# Assignment
In the entries below, filter for the word "profile" and copy every matching line.

(Saved data entries)
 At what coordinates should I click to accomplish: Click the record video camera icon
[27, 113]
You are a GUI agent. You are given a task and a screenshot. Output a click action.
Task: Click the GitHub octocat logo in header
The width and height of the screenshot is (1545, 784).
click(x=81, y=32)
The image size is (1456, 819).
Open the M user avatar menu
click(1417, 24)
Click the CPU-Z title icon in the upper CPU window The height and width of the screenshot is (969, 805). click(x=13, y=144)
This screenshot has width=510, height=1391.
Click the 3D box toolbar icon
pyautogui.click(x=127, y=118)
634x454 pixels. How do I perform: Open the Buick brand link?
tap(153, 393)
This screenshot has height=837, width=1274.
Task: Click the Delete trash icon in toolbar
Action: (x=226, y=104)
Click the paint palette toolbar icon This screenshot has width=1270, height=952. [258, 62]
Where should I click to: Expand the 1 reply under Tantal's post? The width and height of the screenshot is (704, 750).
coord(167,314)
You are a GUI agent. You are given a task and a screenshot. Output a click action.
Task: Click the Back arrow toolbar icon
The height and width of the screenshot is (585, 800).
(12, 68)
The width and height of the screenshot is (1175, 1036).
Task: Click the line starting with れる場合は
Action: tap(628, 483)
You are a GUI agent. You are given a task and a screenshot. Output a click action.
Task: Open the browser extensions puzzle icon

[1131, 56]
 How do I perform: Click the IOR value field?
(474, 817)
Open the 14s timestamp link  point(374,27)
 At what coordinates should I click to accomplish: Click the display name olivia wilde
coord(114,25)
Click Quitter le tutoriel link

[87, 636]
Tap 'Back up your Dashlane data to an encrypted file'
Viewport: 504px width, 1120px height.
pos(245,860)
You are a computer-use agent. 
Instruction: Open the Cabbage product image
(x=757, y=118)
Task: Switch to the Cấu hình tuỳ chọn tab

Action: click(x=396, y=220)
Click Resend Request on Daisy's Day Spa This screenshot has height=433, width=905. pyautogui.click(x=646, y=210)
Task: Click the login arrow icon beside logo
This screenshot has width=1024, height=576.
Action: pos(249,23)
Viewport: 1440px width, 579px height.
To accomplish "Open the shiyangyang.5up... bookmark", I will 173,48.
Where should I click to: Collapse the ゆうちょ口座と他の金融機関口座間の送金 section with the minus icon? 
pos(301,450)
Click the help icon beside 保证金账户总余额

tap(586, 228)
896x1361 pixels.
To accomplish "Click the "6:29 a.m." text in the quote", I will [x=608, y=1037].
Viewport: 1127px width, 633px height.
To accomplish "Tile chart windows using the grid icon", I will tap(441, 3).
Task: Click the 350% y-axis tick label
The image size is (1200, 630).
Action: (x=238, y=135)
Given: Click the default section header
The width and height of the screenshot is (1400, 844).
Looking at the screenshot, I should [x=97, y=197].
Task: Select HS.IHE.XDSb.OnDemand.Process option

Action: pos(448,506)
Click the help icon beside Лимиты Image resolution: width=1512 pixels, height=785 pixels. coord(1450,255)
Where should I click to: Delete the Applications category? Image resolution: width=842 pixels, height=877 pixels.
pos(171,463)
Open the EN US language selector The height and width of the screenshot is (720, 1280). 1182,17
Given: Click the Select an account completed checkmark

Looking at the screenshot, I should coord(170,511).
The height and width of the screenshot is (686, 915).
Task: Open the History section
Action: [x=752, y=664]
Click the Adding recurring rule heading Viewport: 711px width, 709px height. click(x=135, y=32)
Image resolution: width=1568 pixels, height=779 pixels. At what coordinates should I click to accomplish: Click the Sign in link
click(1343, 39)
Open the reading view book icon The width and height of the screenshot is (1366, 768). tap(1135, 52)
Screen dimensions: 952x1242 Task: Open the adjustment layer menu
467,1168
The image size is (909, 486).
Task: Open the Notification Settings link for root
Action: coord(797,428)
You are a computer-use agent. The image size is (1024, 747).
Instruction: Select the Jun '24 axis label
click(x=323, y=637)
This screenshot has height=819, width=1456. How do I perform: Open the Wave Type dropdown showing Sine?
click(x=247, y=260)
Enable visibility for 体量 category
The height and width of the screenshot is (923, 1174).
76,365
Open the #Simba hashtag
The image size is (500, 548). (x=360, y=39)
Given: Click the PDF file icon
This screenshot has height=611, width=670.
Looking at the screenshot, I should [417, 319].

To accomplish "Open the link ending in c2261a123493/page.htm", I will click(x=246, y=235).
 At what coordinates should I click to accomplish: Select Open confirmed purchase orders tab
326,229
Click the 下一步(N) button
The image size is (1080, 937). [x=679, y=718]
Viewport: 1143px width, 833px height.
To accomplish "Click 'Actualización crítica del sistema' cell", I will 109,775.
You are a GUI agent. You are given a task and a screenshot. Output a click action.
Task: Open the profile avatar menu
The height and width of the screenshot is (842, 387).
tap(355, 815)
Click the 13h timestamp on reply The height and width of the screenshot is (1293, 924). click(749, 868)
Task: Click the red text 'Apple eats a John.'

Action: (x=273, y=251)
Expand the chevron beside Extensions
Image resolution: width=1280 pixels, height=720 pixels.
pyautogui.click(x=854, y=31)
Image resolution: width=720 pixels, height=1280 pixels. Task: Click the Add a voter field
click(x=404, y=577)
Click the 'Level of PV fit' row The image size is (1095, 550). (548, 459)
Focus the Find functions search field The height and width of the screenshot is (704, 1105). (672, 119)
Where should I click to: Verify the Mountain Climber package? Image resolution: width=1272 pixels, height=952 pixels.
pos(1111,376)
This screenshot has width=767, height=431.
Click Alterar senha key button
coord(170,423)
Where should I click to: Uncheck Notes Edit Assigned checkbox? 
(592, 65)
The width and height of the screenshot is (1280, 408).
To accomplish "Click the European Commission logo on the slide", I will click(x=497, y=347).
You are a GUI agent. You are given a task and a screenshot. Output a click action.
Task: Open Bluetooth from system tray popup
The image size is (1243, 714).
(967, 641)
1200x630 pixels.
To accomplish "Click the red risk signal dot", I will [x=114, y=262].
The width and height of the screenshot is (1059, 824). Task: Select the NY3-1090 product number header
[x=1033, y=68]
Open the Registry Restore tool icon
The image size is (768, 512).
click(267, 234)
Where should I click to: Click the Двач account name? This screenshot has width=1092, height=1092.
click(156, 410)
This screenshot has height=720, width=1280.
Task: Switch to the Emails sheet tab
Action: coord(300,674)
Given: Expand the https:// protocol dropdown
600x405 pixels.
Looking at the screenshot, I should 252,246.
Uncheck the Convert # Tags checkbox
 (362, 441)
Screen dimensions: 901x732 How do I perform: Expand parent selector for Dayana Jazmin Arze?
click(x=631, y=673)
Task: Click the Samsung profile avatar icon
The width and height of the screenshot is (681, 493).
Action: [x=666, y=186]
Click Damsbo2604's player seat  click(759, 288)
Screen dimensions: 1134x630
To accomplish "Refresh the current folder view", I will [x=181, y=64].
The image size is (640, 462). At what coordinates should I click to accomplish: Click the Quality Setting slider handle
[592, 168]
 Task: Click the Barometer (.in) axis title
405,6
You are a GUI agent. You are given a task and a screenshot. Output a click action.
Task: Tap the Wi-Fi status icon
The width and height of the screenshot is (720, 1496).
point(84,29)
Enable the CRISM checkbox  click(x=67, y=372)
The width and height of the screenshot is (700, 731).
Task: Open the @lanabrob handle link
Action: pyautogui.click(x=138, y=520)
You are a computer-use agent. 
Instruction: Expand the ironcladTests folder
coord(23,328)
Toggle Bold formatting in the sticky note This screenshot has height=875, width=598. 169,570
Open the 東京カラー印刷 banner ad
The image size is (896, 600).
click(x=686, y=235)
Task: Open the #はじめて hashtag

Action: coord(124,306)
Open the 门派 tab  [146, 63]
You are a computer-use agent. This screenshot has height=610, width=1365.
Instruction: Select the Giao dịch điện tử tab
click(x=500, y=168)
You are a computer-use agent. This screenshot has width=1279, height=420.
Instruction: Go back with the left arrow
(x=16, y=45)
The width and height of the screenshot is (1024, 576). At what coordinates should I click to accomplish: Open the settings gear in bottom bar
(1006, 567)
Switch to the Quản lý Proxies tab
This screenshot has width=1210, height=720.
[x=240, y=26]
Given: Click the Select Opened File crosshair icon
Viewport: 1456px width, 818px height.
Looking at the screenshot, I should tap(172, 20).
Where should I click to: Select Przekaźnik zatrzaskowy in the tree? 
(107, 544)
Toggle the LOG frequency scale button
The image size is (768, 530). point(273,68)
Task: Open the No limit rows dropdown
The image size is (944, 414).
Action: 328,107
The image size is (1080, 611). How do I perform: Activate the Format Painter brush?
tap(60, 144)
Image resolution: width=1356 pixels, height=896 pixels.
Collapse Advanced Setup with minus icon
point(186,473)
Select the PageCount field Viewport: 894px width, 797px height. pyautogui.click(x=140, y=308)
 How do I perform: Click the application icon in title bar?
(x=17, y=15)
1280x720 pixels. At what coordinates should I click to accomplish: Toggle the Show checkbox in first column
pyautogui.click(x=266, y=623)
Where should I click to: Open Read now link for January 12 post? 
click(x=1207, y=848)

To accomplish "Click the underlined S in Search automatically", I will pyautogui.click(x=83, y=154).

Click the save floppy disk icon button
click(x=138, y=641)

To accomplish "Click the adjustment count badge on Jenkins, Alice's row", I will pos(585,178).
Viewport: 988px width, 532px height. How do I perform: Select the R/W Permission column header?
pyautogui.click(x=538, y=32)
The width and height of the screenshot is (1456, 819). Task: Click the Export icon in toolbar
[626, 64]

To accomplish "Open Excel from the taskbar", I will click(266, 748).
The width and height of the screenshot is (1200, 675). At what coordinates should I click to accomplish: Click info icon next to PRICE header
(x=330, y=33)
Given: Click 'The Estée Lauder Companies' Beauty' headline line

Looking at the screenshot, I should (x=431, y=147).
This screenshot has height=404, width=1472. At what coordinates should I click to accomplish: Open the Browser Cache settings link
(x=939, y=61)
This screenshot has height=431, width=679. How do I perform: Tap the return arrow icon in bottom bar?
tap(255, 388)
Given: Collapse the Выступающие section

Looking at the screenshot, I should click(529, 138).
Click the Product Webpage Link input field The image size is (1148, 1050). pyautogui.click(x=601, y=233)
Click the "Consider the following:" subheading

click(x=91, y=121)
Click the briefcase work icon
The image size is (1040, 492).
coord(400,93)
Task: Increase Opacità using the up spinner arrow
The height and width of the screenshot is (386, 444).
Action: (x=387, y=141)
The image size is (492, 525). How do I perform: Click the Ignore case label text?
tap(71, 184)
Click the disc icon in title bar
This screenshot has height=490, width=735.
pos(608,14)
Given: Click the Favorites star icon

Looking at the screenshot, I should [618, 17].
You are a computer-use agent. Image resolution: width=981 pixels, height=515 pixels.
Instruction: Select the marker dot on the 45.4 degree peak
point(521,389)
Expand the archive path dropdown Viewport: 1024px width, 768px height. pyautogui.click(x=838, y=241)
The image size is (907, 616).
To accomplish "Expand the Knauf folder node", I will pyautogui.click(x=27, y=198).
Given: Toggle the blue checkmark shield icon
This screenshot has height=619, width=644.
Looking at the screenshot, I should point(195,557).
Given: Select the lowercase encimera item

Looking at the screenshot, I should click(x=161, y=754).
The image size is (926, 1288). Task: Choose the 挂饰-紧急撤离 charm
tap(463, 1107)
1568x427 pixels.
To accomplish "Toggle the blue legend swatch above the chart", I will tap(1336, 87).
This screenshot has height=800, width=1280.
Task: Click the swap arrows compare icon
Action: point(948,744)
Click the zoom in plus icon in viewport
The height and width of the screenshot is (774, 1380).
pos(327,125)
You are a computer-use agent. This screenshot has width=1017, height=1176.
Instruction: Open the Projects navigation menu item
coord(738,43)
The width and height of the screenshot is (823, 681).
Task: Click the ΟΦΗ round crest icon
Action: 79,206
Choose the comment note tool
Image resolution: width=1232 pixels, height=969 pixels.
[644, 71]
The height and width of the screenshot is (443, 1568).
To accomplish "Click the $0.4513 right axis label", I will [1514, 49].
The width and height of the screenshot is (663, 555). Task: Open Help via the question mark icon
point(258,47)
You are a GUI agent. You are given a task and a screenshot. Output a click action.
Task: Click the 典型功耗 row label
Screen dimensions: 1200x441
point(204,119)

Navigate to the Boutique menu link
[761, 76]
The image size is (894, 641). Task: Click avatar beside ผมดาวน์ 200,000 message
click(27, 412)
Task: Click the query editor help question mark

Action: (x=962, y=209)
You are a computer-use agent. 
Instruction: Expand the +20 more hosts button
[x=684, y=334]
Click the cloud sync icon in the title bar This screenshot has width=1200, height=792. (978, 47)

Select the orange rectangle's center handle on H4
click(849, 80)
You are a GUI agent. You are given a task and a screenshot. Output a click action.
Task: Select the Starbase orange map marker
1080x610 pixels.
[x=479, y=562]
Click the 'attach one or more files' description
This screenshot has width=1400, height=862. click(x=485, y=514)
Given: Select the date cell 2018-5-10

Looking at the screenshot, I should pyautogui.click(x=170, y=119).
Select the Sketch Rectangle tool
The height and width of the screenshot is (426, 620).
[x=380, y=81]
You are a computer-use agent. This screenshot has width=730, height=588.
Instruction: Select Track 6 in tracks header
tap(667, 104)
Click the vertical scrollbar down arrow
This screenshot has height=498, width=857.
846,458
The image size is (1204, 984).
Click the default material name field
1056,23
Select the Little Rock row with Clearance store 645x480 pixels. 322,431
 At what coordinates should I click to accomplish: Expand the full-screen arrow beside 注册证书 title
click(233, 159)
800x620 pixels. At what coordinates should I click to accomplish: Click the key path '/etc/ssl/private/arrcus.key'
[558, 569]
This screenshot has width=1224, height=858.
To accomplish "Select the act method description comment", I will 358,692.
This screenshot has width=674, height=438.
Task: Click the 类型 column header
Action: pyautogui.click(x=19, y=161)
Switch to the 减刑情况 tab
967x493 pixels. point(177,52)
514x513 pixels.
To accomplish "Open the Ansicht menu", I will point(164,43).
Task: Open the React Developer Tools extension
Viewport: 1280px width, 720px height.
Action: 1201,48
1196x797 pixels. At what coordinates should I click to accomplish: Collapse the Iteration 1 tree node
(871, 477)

# Output for this task
Task: Open the profile avatar menu
Task: Click the Samsung profile avatar icon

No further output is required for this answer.